Single-use MIMO system, Painlev\'e transcendents and double scaling

TL;DR

This paper investigates a special Painlevé V equation linked to MIMO wireless communication systems, analyzing its behavior under double scaling limits and revealing non-Gaussian capacity distributions.

Contribution

It introduces a double scaling analysis of the Painlevé V equation related to MIMO systems, connecting it to other Painlevé equations and deriving asymptotic properties of the capacity distribution.

Findings

Double scaling limit leads to a Painlevé III representation.

Capacity distribution is non-Gaussian under large system limits.

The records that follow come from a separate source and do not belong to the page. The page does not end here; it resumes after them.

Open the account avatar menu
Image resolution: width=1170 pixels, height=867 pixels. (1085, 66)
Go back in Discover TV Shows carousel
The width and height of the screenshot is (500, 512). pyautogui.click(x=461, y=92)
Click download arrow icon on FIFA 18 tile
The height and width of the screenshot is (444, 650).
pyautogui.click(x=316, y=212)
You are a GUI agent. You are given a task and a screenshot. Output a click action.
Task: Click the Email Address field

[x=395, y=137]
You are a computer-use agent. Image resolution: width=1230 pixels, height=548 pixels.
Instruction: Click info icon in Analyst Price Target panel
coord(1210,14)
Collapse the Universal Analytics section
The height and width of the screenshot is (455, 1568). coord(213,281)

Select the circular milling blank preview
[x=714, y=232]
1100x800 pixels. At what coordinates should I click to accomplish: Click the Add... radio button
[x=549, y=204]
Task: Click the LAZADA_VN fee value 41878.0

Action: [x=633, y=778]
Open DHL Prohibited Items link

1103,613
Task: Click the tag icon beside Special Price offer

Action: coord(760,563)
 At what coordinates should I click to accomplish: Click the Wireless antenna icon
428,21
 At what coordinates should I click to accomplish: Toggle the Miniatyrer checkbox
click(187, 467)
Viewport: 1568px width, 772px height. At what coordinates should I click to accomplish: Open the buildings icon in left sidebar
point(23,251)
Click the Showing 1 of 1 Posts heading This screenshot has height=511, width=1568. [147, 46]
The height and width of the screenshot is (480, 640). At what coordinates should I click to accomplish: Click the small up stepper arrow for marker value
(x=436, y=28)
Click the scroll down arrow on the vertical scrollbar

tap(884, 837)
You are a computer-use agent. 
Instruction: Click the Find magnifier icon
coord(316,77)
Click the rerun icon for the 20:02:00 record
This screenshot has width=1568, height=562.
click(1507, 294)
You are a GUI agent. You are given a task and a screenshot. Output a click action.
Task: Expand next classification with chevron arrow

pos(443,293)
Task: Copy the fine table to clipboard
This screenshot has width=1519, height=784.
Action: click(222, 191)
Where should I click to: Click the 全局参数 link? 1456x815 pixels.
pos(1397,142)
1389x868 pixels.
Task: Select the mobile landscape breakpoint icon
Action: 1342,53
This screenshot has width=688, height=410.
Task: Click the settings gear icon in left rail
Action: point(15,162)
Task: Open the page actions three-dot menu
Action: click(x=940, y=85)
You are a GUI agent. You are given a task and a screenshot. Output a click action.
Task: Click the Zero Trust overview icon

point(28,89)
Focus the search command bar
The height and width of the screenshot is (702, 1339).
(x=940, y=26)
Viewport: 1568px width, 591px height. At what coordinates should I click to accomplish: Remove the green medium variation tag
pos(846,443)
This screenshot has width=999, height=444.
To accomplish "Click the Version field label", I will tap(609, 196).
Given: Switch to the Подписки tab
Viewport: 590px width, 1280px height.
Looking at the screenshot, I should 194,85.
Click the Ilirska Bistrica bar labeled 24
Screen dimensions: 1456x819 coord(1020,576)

Derived asymptotics for the moment generating function and cumulants.

Abstract

In this paper we study a particular Painlev\'e V (denoted ${\rm P_{V}}$) that arises from Multi-Input-Multi-Output (MIMO) wireless communication systems. Such a $P_V$ appears through its intimate relation with the Hankel determinant that describes the moment generating function (MGF) of the Shannon capacity. This originates through the multiplication of the Laguerre weight or the Gamma density $x^{\alpha} {\rm e}^{-x},\;x> 0,$ for $\alpha>-1$ by $(1+x/t)^{\lambda}$ with $t>0$ a scaling parameter. Here the $\lambda$ parameter "generates" the Shannon capacity, see Yang Chen and Matthew McKay, IEEE Trans. IT, 58 (2012) 4594--4634. It was found that the MGF has an integral representation as a functional of $y(t)$ and $y'(t)$, where $y(t)$ satisfies the "classical form" of $P_V$. In this paper, we consider the situation where $n,$ the number of transmit antennas, (or the size of the random matrix), tends to infinity, and the signal-to-noise ratio (SNR) $P$ tends to infinity, such that $s={4n^{2}}/{P}$ is finite. Under such double scaling the MGF, effectively an infinite determinant, has an integral representation in terms of a "lesser" $P_{III}$. We also consider the situations where $\alpha=k+1/2,\;\;k\in \mathbb{N},$ and $\alpha\in\{0,1,2,\dots\}$ $\lambda\in\{1,2,\dots\},$ linking the relevant quantity to a solution of the two dimensional sine-Gordon equation in radial coordinates and a certain discrete Painlev\'e-II. From the large $n$ asymptotic of the orthogonal polynomials, that appears naturally, we obtain the double scaled MGF for small and large $s$, together with the constant term in the large $s$ expansion. With the aid of these, we derive a number of cumulants and find that the capacity distribution function is non-Gaussian.